→ **Assignment**:
Where does "agent" occur in the listing? Copy every line that holds it.

→ **Data**:

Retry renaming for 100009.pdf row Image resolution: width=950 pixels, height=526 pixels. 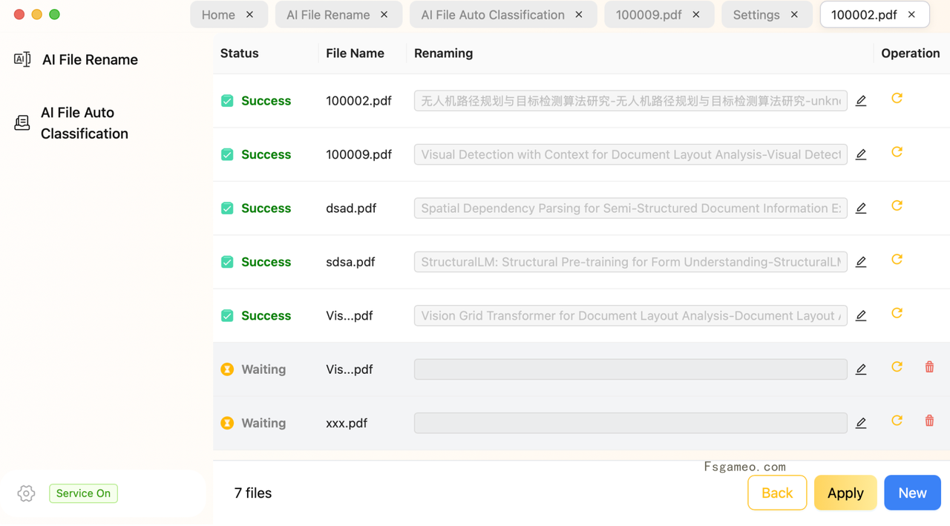point(897,152)
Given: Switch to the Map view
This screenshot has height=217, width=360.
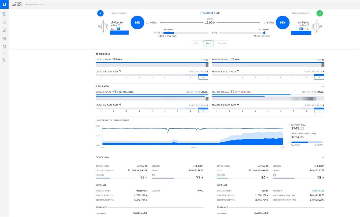Looking at the screenshot, I should click(x=197, y=43).
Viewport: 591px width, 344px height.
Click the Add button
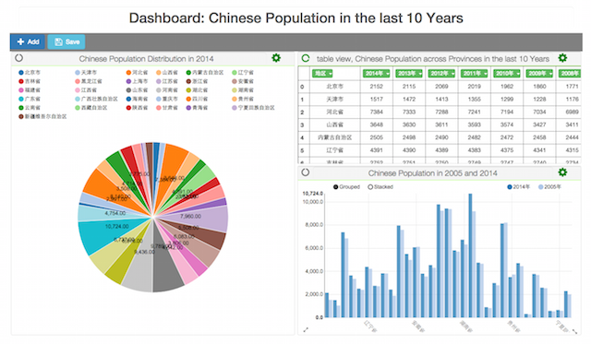click(x=28, y=42)
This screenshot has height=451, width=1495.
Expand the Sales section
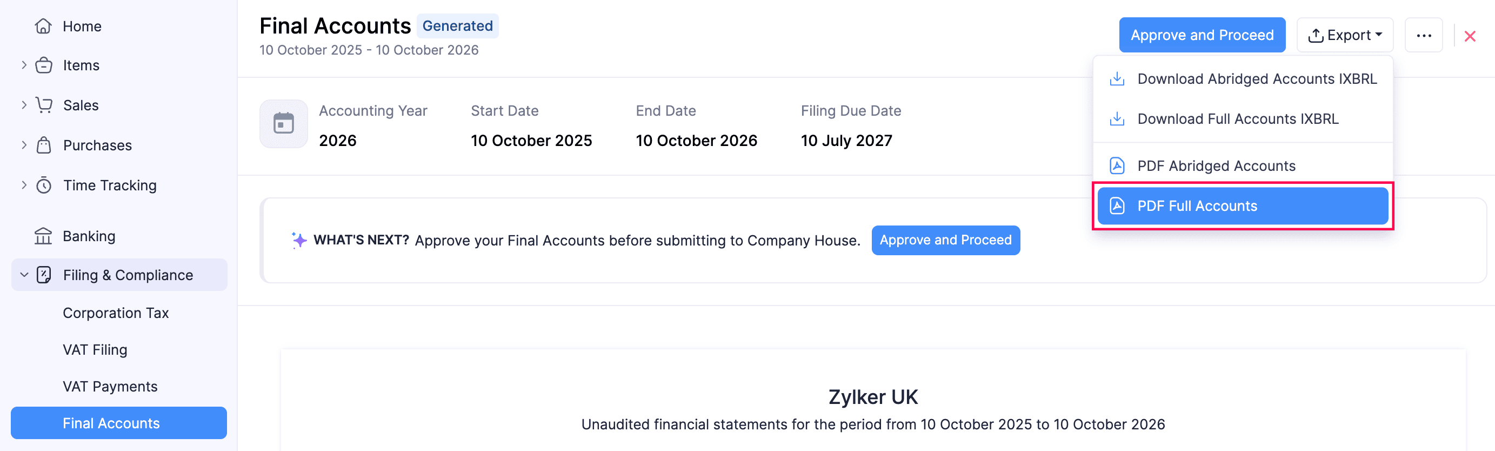point(23,105)
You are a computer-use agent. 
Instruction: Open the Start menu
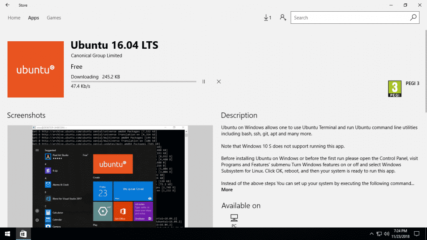7,234
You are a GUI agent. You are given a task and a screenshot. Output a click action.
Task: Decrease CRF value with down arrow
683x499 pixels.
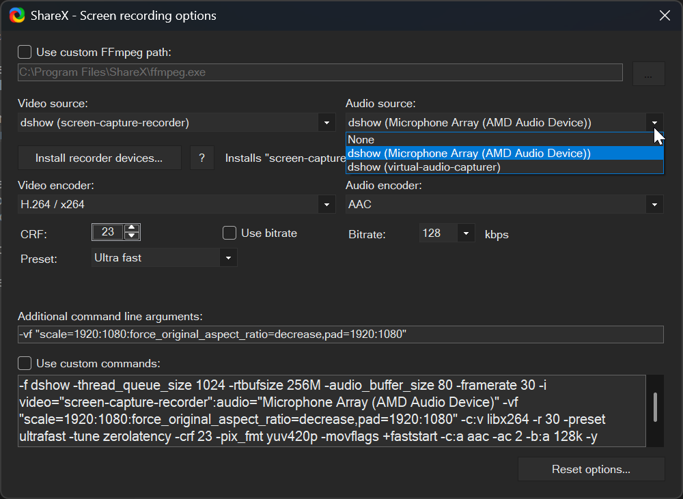[132, 236]
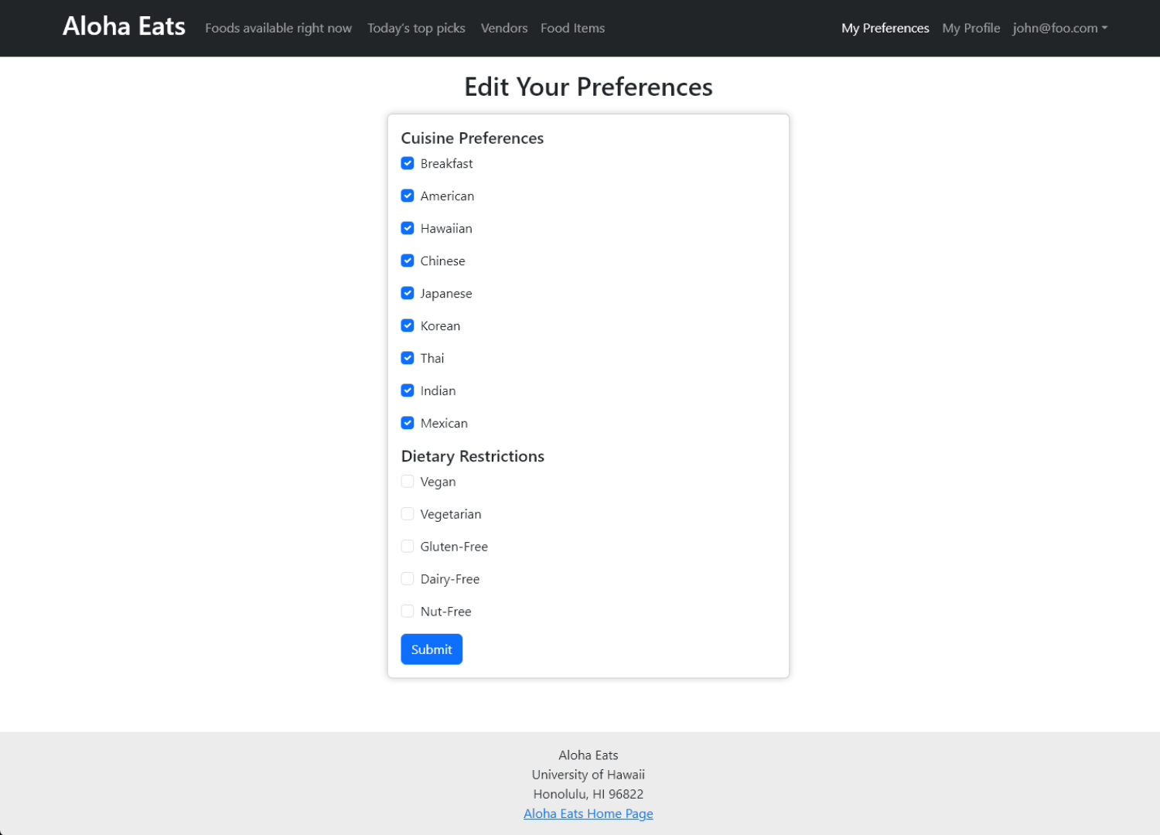Enable the Nut-Free checkbox
This screenshot has width=1160, height=835.
point(408,612)
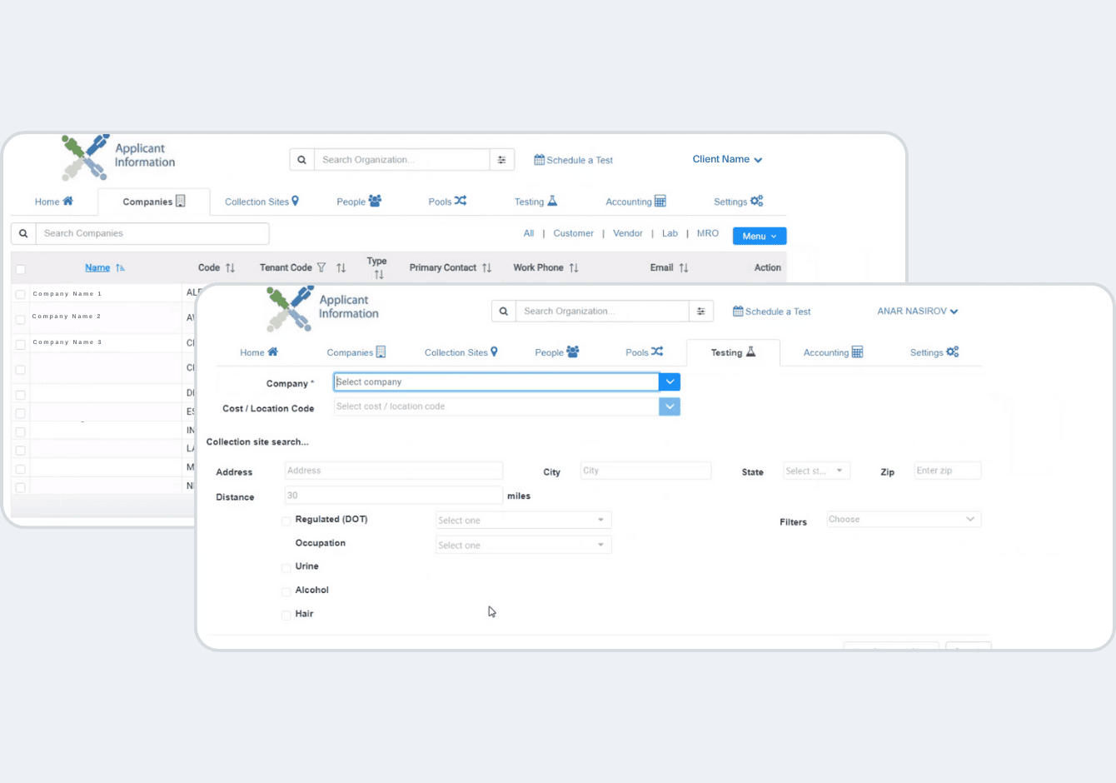
Task: Enable the Regulated (DOT) checkbox
Action: [286, 519]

→ **Your solution**:
You are a computer-use agent. 
You are a GUI agent. You are given a task and a screenshot. Output a click action.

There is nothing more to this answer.